By the percentage of bases saved, the #1 guy in 1961 was Paul Foytack, Detroit’s fourth starter, the other three all being among the best pitchers in baseball.  Foytack in 170 innings had no balks, no passed balls, only one Wild Pitch and only two Stolen Bases Allowed, thus saving 94.2% of his Budget for one-base advancement events.

           

·      Leaders in Double Plays as a fielder were Jim Kaat, Don Mossi and Steve Barber, all lefties, all with 8 Double Plays.  

·      Leader in Double Play Support from the mound was Steve Barber, Baltimore, with the whopping total of 38 Double Plays, credited with saving him 9.2 Runs.  Barber was the biggest revelation of this study, to me.   I knew the image of Steve Barber very well; I had his baseball cards.  I remember reading a profile of him in Sport Magazine about 1964.  He was a character in Bouton’s Ball Four.   In the book that Neyer and I did about Pitchers, we sited somebody as saying that Barber was the hardest thrower in baseball at one time.  Barber kind of invented the "Quality Start" stat.  He maintained his own won-lost record based on something very similar to what were later called Quality Starts; I forget the exact rules, but he gave himself a Win if he pitched 6 or more innings with an ERA no higher than 3.00, or something like that.  I think his definition was a little tougher than Quality Starts. I remember that Barber was in the National Guard in 1962, and pitched for the Orioles on weekends and when he was on Leave.   Still pitched great.

I would have thought that I knew everything there was to know about Steve Barber as a pitcher—but I had no idea that he was a ground ball pitcher, let alone a SUPER ground ball pitcher.  A hard thrower who walks a lot of people, you tend to assume it’s a high fastball.  His numbers just SCREAM "Ground Balls".  He led the majors in Home Runs Avoided.  He tied for the major league lead in Double Plays as a pitcher (fielding), and led by far in Double Play Support.  He was third in the majors in Assists by a pitcher. 

And his double play rate in 1961 was actually DOWN from his rookie season in 1960.  In 1960 he had 30 Double Plays behind him in 182 innings.  Later on his ground ball indicators are not so extreme, but early in his career, they’re about as high as anybody you’ll ever see. 

·      Leaders in Error Avoidance were Frank Lary and Lew Burdette, who committed one error each in 88 Fielding Chances each.   Credited with saving three runs by not committing Errors. 

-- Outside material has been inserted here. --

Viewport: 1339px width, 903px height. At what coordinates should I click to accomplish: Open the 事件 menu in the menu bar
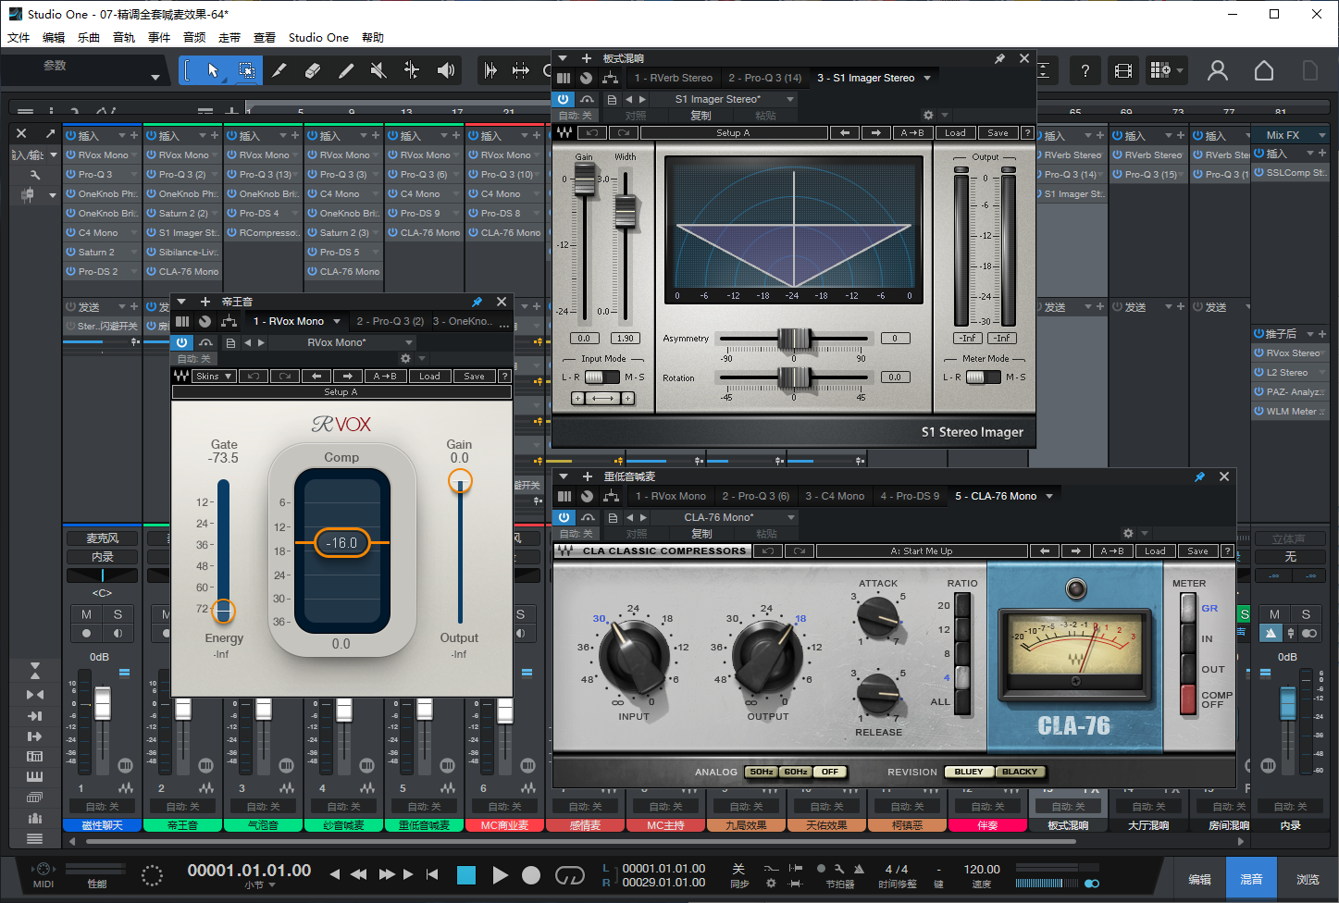point(157,37)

·      Leader in Assists was Bob Purkey, who had 69 assists, followed by Warren Spahn.  Barber and Burdette tied for third.  Purkey credited with saving four runs by Range.

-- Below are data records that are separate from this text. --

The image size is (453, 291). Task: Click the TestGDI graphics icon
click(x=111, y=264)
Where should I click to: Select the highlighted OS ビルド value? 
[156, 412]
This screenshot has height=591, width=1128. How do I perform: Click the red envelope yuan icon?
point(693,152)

·      Leader in Range Contribution by BABIP was Mudcat Grant of Cleveland, who had a BABIP of .234 as opposed to a team average of .268.  Grant credited with saving 9.4 Runs by getting soft contact.

 

 
 

COMMENTS (4 Comments, most recent shown first)

MattGoodrich
I just love that we can sit around arguing which pitcher had was better 59 years ago. Many reasonable arguments. But we're splitting hairs from a long ago season. Warms my heart, but my 12-year-old thinks this is the stupidest thing ever.
5:51 PM Jul 24th
 
formersd
Makes my heart warm that this type of analysis can reveal something new to Bill that he was not aware of about the game he loves and has followed closely his entire life.
3:38 PM Jul 23rd
 
MWeddell
Funny headline.
1:28 PM Jul 23rd
 
GuillermoMountain
Baseball reference's advanced stats page confirms Barber's ground ball tendencies: his career ratio of ground outs to air outs is 1.57 compared to an MLB norm of 1.09.